Text excerpt
::::

Physics Colloquium - Moving Mucus from the Outside In

Nature employs entangled polymeric networks for a variety of biological functions. These networks form non-linear, heterogeneous, viscoelastic fluids with rheological properties that are length and force-scale dependent. The complexities of the biophysical properties of these systems require skillful measurements that mimic the underlying biological processes one is seeking to understand. My work is focused on the protective airway surface layer (ASL) that lines the epithelium of the respiratory tract. The two components of the ASL, the pericliary layer (PCL) and mucus layer must act in concert to facilitate effective pathogen removal via mucocilary clearance (MCC). In cystic fibrosis (CF), improper chloride secretion by the cystic fibrosis transmembrane conductance regulator results in sodium hyper-absorption by the airway epithelium that draws water from out of the ASL, resulting in mucus with increased concentration and viscoelastic properties. This pathologically concentrated mucus arrests MCC, collapses the PCL, and promotes increased inflammation and infections that are responsible for the majority of morbidity and mortality in CF patients. My research employs diffusive microbead and nanoscopic rheology, as well as driven macroscopic rheology and micro-magnetic force measurements to understand the biophysical properties of mucus and the forces cilia can impart to the mucus layer to facilitate clearance from the lung. These measurements are paired with biochemical characterizations of the concentration, molecular weight, and interactions of the mucin glycoproteins with the > 1,000 other chemical constituents of the mucus layer to effectively trap and clear inhaled pathogens. This basic science approach to understanding the ASL serves as the foundation for translational studies into airway disease pathogenesis, bacterial biofilm growth and eradication, as well as the efficacy of other therapeutic interventions.

::::

Items from a dataset

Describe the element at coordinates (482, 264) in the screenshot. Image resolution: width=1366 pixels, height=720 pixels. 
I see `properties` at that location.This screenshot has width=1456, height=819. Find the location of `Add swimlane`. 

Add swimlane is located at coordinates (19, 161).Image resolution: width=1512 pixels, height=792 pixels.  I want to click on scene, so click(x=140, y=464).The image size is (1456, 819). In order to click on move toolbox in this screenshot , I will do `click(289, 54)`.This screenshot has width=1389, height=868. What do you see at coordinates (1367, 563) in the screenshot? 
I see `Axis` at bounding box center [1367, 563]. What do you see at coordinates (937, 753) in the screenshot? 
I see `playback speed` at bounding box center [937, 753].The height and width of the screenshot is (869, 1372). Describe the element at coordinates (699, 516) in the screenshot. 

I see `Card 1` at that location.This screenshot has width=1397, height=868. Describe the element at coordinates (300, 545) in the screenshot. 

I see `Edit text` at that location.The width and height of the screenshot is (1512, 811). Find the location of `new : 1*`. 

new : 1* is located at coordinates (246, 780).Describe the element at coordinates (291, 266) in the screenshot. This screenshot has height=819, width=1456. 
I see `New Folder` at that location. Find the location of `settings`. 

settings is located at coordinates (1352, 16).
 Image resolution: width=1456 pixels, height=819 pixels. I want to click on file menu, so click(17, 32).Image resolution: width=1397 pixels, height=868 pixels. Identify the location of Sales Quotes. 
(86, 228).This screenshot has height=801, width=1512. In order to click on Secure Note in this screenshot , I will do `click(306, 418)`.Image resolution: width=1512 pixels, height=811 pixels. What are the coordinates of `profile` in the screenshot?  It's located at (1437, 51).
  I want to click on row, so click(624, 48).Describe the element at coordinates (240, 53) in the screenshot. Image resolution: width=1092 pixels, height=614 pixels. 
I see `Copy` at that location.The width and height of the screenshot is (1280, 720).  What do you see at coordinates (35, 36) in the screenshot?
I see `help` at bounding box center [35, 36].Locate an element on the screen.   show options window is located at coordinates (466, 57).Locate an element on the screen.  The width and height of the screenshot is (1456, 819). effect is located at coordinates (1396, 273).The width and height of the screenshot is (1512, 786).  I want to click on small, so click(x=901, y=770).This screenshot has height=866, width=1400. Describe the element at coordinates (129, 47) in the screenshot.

::::

Activity
Does each statement below agree with the mucus abstract? Answer yes or no for each, quoting the deciding words of the mucus abstract.
1. In cystic fibrosis, the airway epithelium hyper-absorbs sodium.
2. Mucins interact with fewer than 1,000 other chemical constituents of the mucus layer.
3. The pathologically concentrated mucus collapses the PCL.

Problem solution
1. Yes: "sodium hyper-absorption by the airway epithelium"
2. No: "the > 1,000 other chemical constituents of the mucus layer"
3. Yes: "This pathologically concentrated mucus arrests MCC, collapses the PCL"